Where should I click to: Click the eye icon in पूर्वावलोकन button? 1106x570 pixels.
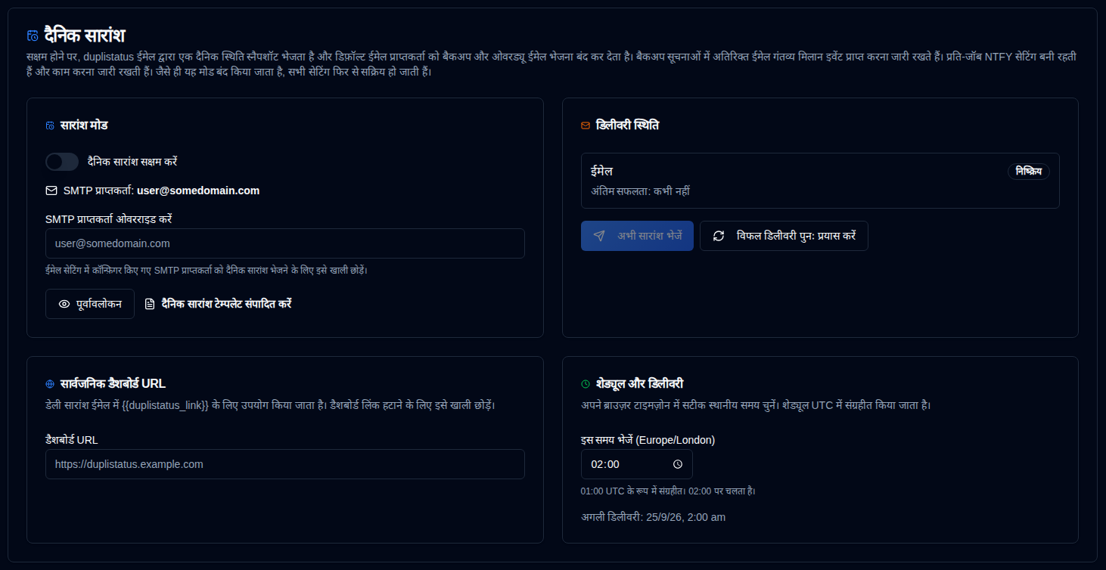tap(64, 304)
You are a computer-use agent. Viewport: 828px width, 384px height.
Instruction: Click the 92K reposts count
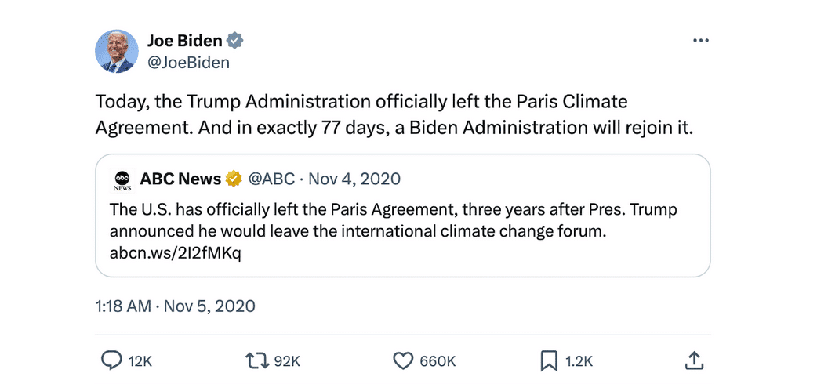click(287, 361)
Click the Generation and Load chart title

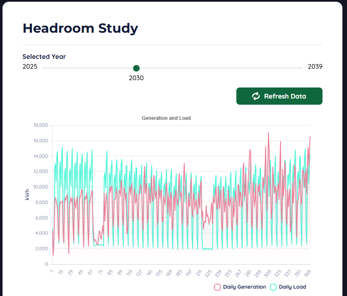pyautogui.click(x=166, y=118)
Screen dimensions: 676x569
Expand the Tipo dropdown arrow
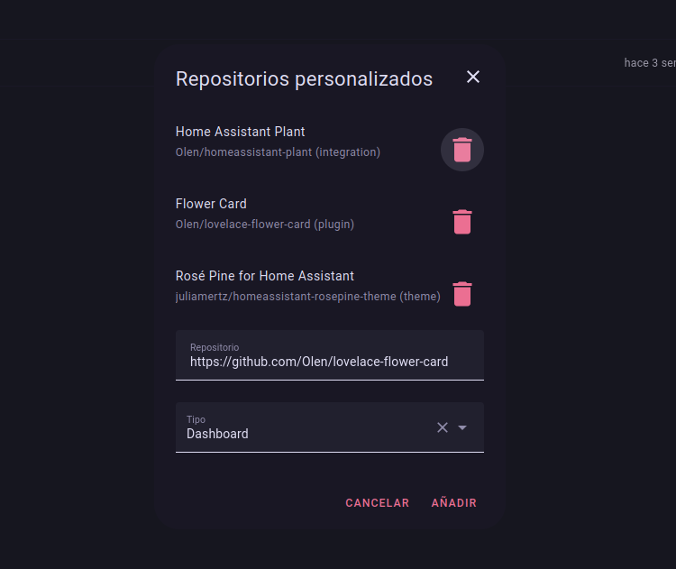click(462, 427)
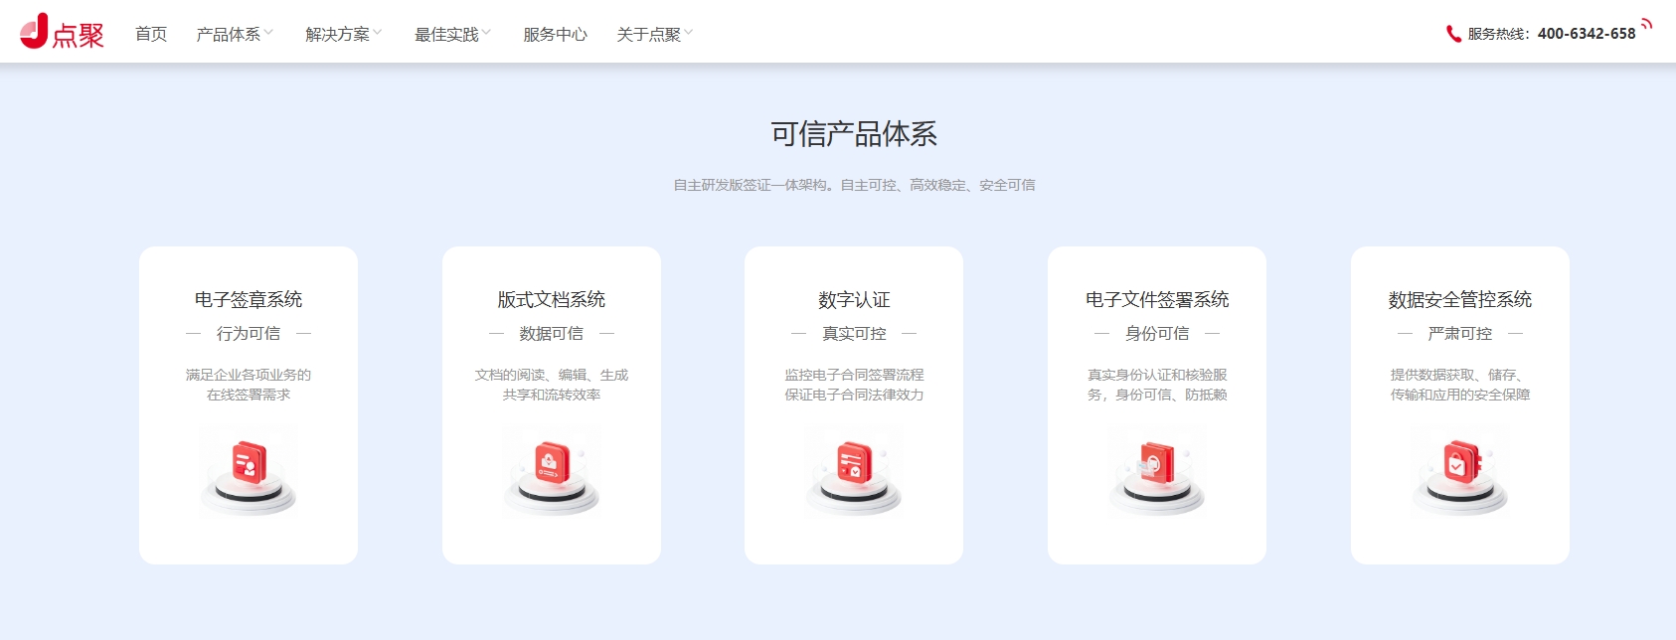This screenshot has width=1676, height=640.
Task: Select the 数字认证 card title
Action: point(854,299)
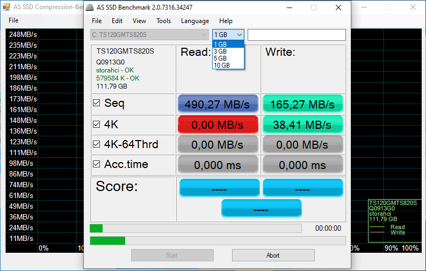The height and width of the screenshot is (271, 426).
Task: Uncheck the Seq test checkbox
Action: (97, 103)
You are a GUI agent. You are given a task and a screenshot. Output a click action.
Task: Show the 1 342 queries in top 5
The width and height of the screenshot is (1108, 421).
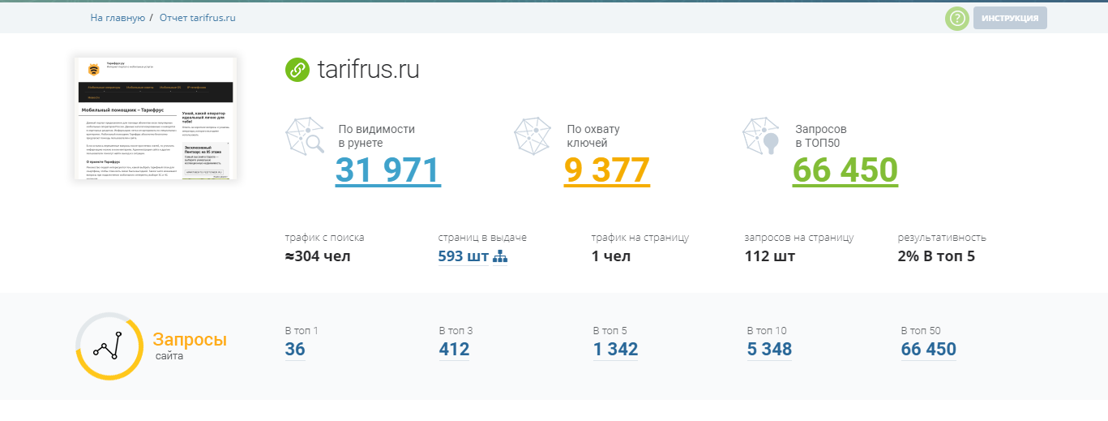coord(615,350)
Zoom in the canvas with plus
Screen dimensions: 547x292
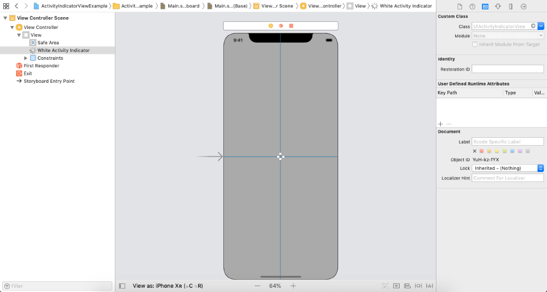pos(293,286)

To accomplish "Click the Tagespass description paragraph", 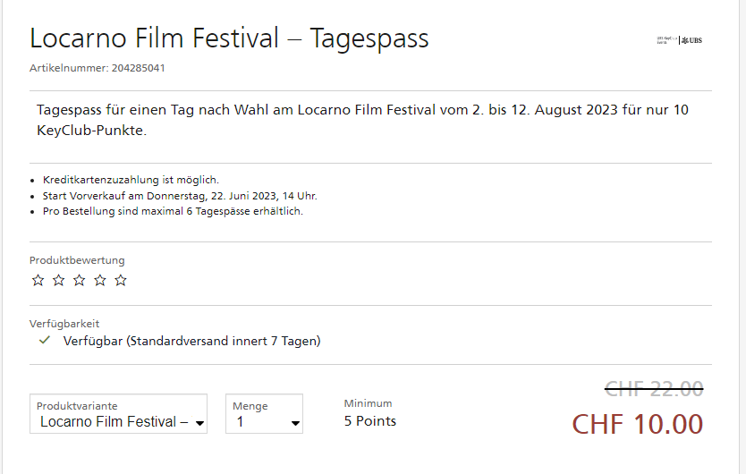I will click(x=362, y=120).
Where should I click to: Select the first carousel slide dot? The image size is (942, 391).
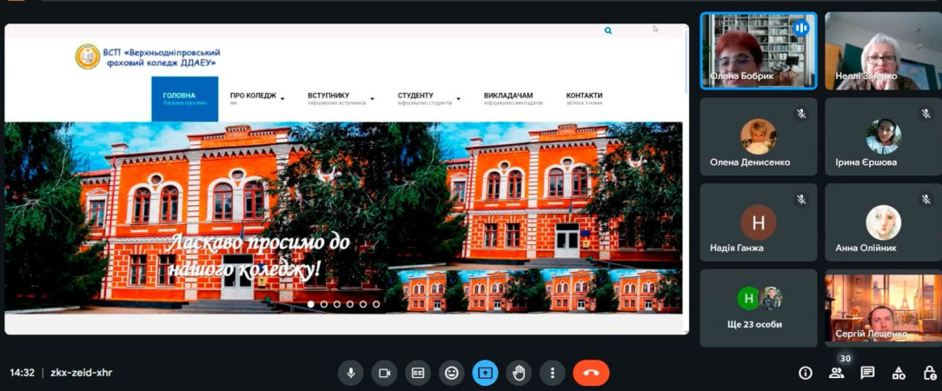pyautogui.click(x=311, y=304)
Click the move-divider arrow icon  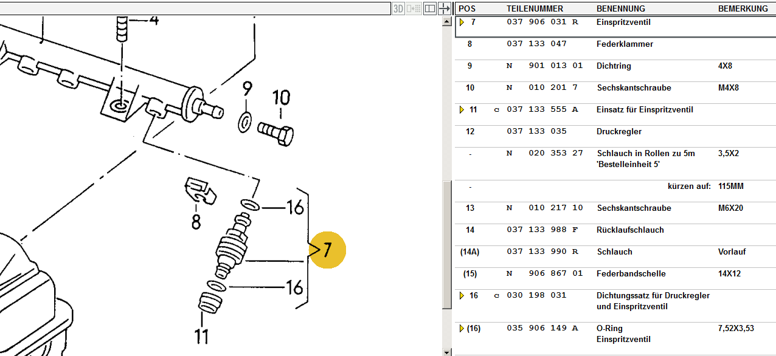(445, 9)
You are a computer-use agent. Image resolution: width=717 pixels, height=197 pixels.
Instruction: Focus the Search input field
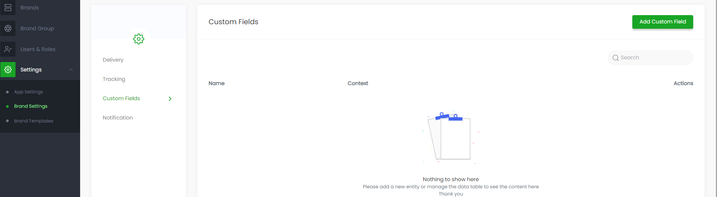pos(655,58)
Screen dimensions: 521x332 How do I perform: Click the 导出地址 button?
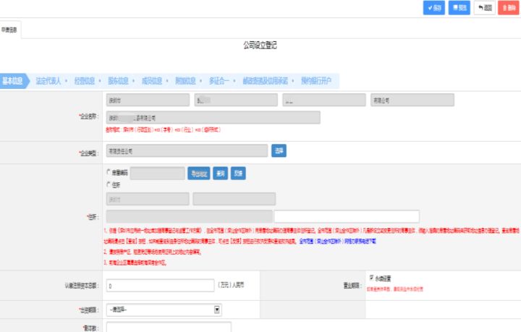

--------------------------------------------------

**WHAT TO DO**
Going through the data above, please tally the lines that contain the string "computer" and return only the total.

**RESPONSE FOR THIS EXERCISE**
2